=== Supplied data ===

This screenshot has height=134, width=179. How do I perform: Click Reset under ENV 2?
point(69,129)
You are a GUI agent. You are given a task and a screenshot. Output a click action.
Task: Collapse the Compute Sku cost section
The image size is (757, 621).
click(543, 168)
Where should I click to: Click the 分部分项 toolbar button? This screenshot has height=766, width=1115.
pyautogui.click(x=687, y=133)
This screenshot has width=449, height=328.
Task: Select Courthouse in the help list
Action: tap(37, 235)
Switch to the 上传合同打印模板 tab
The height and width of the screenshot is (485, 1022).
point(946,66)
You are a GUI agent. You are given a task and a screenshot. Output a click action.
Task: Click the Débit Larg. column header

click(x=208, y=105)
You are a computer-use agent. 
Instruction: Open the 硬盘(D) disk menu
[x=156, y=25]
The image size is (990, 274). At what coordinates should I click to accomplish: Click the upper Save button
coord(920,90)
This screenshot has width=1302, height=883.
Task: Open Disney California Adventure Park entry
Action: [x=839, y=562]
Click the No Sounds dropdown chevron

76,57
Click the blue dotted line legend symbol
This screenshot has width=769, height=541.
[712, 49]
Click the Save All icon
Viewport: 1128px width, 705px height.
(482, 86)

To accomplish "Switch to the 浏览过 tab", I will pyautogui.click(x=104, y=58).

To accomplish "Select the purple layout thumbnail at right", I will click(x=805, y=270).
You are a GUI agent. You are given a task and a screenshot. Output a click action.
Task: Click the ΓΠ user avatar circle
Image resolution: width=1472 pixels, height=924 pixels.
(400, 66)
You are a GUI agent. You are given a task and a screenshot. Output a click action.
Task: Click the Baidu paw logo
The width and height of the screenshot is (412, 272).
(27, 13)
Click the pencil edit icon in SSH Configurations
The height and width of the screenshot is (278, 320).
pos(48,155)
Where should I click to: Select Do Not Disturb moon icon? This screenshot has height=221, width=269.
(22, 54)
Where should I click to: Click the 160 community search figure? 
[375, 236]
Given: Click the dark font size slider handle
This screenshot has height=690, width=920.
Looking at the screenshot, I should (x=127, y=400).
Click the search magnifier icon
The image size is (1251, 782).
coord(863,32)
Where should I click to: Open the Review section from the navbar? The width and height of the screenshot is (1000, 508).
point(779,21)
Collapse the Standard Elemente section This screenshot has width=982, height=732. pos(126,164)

===

Problem to work on - The goal is a faithful transcription of every entry above.

Solution for this exercise -
This screenshot has height=134, width=179. How do I perform: Click Reset under ENV 2?
point(69,129)
You are a GUI agent. You are given a task and a screenshot. Output a click action.
Task: Collapse the Compute Sku cost section
The image size is (757, 621).
click(543, 168)
Where should I click to: Click the 分部分项 toolbar button? This screenshot has height=766, width=1115.
pyautogui.click(x=687, y=133)
This screenshot has width=449, height=328.
Task: Select Courthouse in the help list
Action: tap(37, 235)
Switch to the 上传合同打印模板 tab
The height and width of the screenshot is (485, 1022).
point(946,66)
You are a GUI agent. You are given a task and a screenshot. Output a click action.
Task: Click the Débit Larg. column header

click(x=208, y=105)
You are a computer-use agent. 
Instruction: Open the 硬盘(D) disk menu
[x=156, y=25]
The image size is (990, 274). At what coordinates should I click to accomplish: Click the upper Save button
coord(920,90)
This screenshot has width=1302, height=883.
Task: Open Disney California Adventure Park entry
Action: [x=839, y=562]
Click the No Sounds dropdown chevron

76,57
Click the blue dotted line legend symbol
This screenshot has width=769, height=541.
[712, 49]
Click the Save All icon
Viewport: 1128px width, 705px height.
(482, 86)

To accomplish "Switch to the 浏览过 tab", I will pyautogui.click(x=104, y=58).

To accomplish "Select the purple layout thumbnail at right", I will click(x=805, y=270).
You are a GUI agent. You are given a task and a screenshot. Output a click action.
Task: Click the ΓΠ user avatar circle
Image resolution: width=1472 pixels, height=924 pixels.
(400, 66)
You are a GUI agent. You are given a task and a screenshot. Output a click action.
Task: Click the Baidu paw logo
The width and height of the screenshot is (412, 272).
(27, 13)
Click the pencil edit icon in SSH Configurations
The height and width of the screenshot is (278, 320).
pos(48,155)
Where should I click to: Select Do Not Disturb moon icon? This screenshot has height=221, width=269.
(22, 54)
Where should I click to: Click the 160 community search figure? 
[375, 236]
Given: Click the dark font size slider handle
This screenshot has height=690, width=920.
Looking at the screenshot, I should (x=127, y=400).
Click the search magnifier icon
The image size is (1251, 782).
coord(863,32)
Where should I click to: Open the Review section from the navbar? The width and height of the screenshot is (1000, 508).
point(779,21)
Collapse the Standard Elemente section This screenshot has width=982, height=732. pos(126,164)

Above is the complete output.